House GOP leadership sources said Friday they were confident they had enough Republican votes to pass a three-week DHS funding extension, and expected the Senate to roll over and agree to the stopgap measure. Wavering members were convinced to back the vote, one said, by the growing realization that House Republicans would shoulder the full blame for the shutdown.

The three-week continuing resolution would likely pass the Senate. Sen. John Thune (R-N.D.) told reporters they would be willing to support a short-term bill if that was the only alternative, and Sen. Chuck Schumer (D-N.Y.), the third-ranking Democrat, said on MSNBC's "Morning Joe" Friday that Democrats would back the measure.

"If that's the only choice we're given, as it looks like now, we'll support it, but very reluctantly," he confirmed to reporters at a press conference.

The issue of going to conference on the DHS funding bill is more fraught. Senate Minority Leader Harry Reid (D-Nev.) has said his caucus will not allow for a conference on the DHS bill, which House Republicans are seeking to compromise on funding the department while also restricting Obama's immigration measures. The immigration order, Democrats say, is not up for discussion.
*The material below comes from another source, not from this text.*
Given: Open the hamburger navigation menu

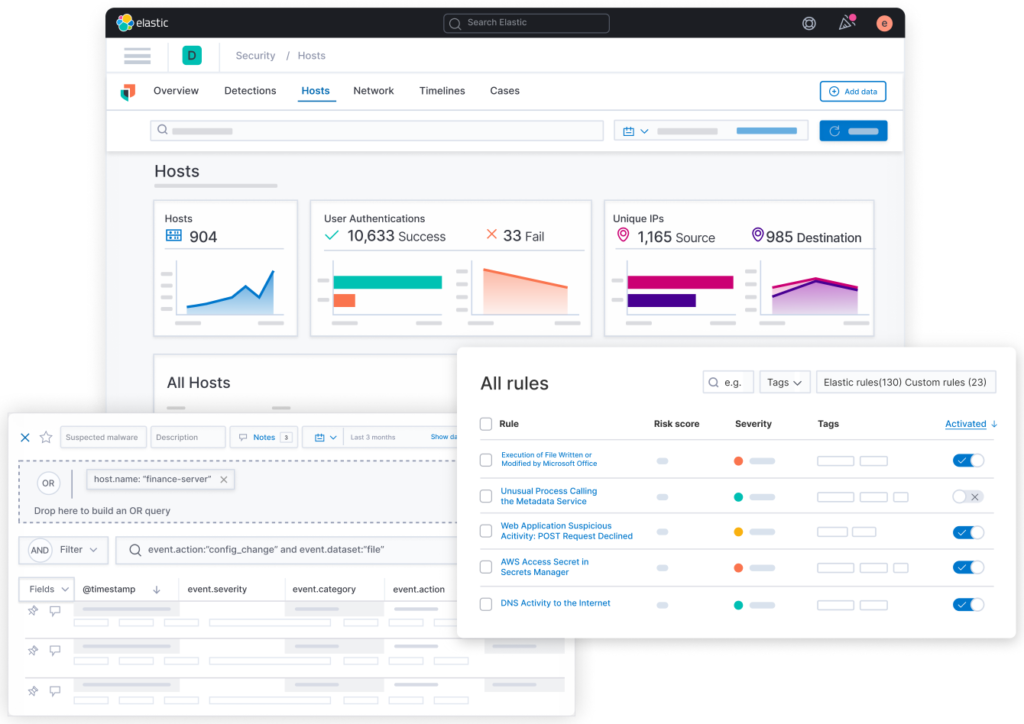Looking at the screenshot, I should [x=137, y=56].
"This is really amateur hour to the nth degree," House Minority Leader Nancy Pelosi (D-Calif.) told reporters on Capitol Hill on Friday.
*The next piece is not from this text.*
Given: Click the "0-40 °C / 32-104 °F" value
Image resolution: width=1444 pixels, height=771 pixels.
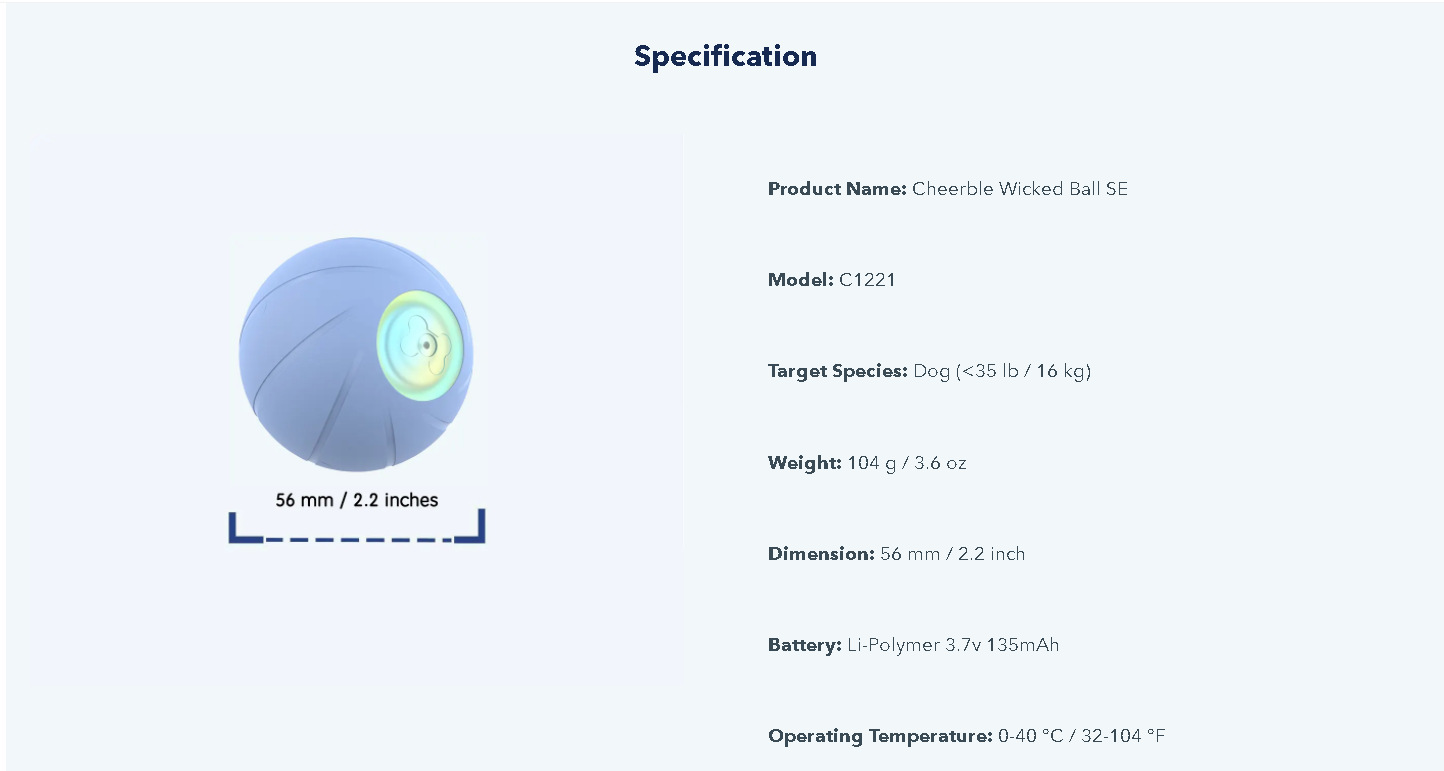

Moments earlier, Speaker John Boehner (R-Ohio) huddled on the House floor with moderate Republicans, sketching out the way forward. There had been some confusion over the order of the votes, with the rank-and-file having been told previously they could vote for the funding before voting to go to conference, but the votes will now take place in reverse order. The GOP moderates want to oppose the conference bill but approve the funding, while many tea party Republicans want to reject the funding if the conference bill is not also included. House Democrats have pledged not to assist Republicans in their stopgap effort, meaning Boehner must bridge the divide in his own conference.

The Senate also voted on whether to move forward with a measure from Sen. Susan Collins (R-Maine) to halt Obama's 2014 executive actions on immigration, which Democrats agreed not to block in the future as long as DHS had been fully funded first. The motion failed to get the 60 votes it needed to go ahead, with a tally of 57-42.
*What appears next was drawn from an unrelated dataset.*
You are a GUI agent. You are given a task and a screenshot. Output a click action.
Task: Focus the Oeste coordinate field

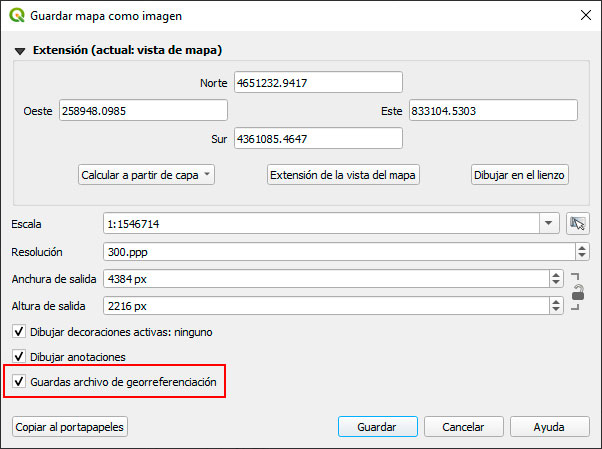tap(143, 110)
Collins' bill would have stopped two policies that have been temporarily halted in the courts: the Deferred Action for Parents of Americans and Lawful Permanent Residents program and an expansion of the Deferred Action for Childhood Arrivals program. The programs are aimed at allowing parents of U.S. citizens and legal permanent residents or undocumented immigrants who came to the U.S. as children to remain in the U.S. with three years' work authorization.

House Republicans voted as part of a DHS funding bill last month to kill not only those programs, but also to end DACA entirely and restrict other Obama administration immigration programs. Conservatives in the lower chamber who oppose any clean funding measure were dismayed that they were staring down the barrel of yet another capitulation on the part of Republican leaders.

Rep. Steve King (R-Iowa), one of the most vocal critics of immigration reform, blamed Senate Majority Leader Mitch McConnell (R-Ky.) for giving up the GOP's leverage by offering to fund DHS with no strings attached.

"I would have liked to see Mitch McConnell fight a lot harder," King said. "He tipped over his king in a surprise move. He didn't make any moves for a long time, he waited until they looked at the calendar and strategically decided to jam the House."

UPDATE: 1:50 p.m. -- White House press secretary Josh Earnest said later Friday that although Obama would prefer a full-year DHS funding bill, he would approve a three-week continuing resolution.

"If the president is faced with the choice between a short-term extension and shutting down the Department of Homeland Security, he will sign the short-term extension," Earnest said in a press briefing.